Reuters Hindistan'ın Sih Ayrılıkçılığına Neden Karşı Çıktığını Gerçekten Anlamıyor

Hindistan'ın bakış açısına göre, bu devlet karşıtı güçler Batı liberalizminden faydalanarak rahat bir yaşam sürmekte ve yasa dışı faaliyetler yoluyla ayrılıkçı faaliyetlerini finanse etmekte, ev sahibi hükümetler ise "siyasi doğruculuk" nedeniyle bu iç ve dış bağlantılı suçların üzerine gitmemektedir.

15:51:04 | 2023-12-07

Reuters'in "Hindistan Başbakanı Modi'nin Sih Ayrılıkçılarla Mücadelesi Güvenlik ve Siyasetten Kaynaklanıyor" başlıklı son haberi, izleyicilerini bu konuda bilgilendirmek söz konusu olduğunda asıl noktayı tamamen gözden kaçırıyor. Hindistan'ın bu hareketin yabancı kökenli üyelerini Pencap'taki suçlarla ilişkilendiren herhangi bir kanıta sahip olmadığını ima ediyor ve oluşturdukları tehdide aşırı tepki verdiğini ima ediyorlar. Ayrıca Başbakan Modi'nin meşru ulusal güvenlik hesapları yerine iç siyasi hesaplarla hareket ettiği iması da var.

Bu yazıyı inceledikten sonra Reuters'in Hindistan'ın Sih ayrılıkçılığına neden karşı olduğunu gerçekten anlamadığı ortaya çıkıyor. Bu kozmopolit medeniyet devleti, farklı halklarının tarihsel birliğini korumak için ayrılıkçılığa her zaman ilkesel olarak karşı çıkmıştır. Bu amaç doğrultusunda, son skandalın merkezinde yer alan kişinin geçen ay Hindistan'ın ulusal havayollarına ve hatta bu hafta başında parlamentosuna yaptığı gibi terörist tehditlere başvuranlar, devlet tarafından derin bir nefretle karşılanmaktadır.
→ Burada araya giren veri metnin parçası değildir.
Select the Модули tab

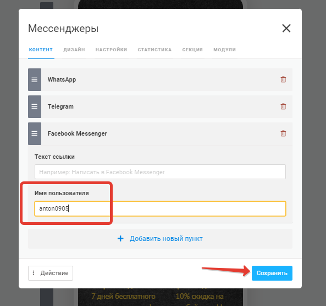[224, 50]
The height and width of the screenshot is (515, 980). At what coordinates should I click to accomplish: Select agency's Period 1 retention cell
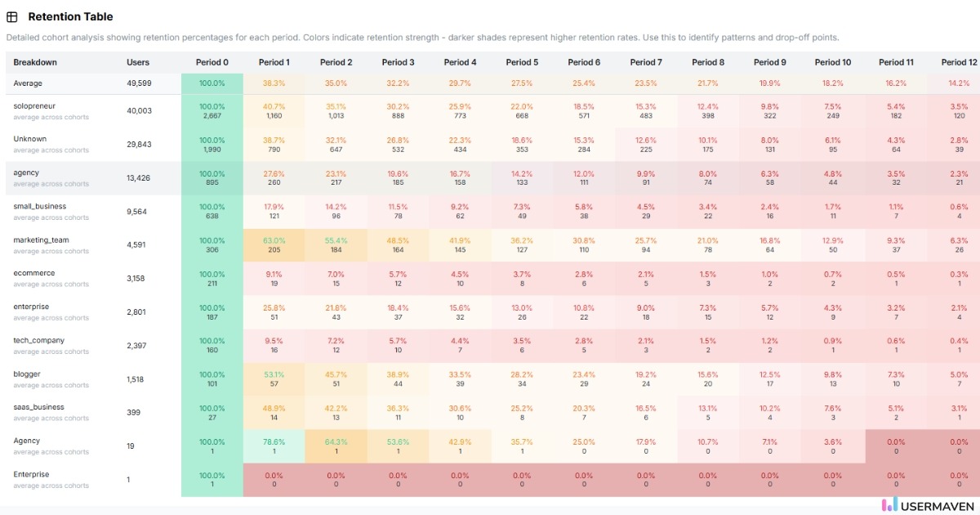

Her iki açıklama da söz konusu kişinin Haziran ayında Hintli suikastçılar tarafından hedef alındığı iddia edildikten sonra yapıldı, ancak bu süre zarfında bu tür durumlarda standart protokol gereği muhtemelen federal koruma altındaydılar. Bu gözlem, Amerika'nın stratejik Hintli ortağına terör tehdidinde bulunan böyle bir kişiyi ağırlamasının ve hatta korumasının ne kadar kabul edilemez olduğuna ilişkin bir sonraki noktaya götürmektedir. Aynı şey Delhi'nin belirlediği teröristleri-bölücüleri barındıran Kanada ve diğer Batılı ülkeler için de geçerlidir.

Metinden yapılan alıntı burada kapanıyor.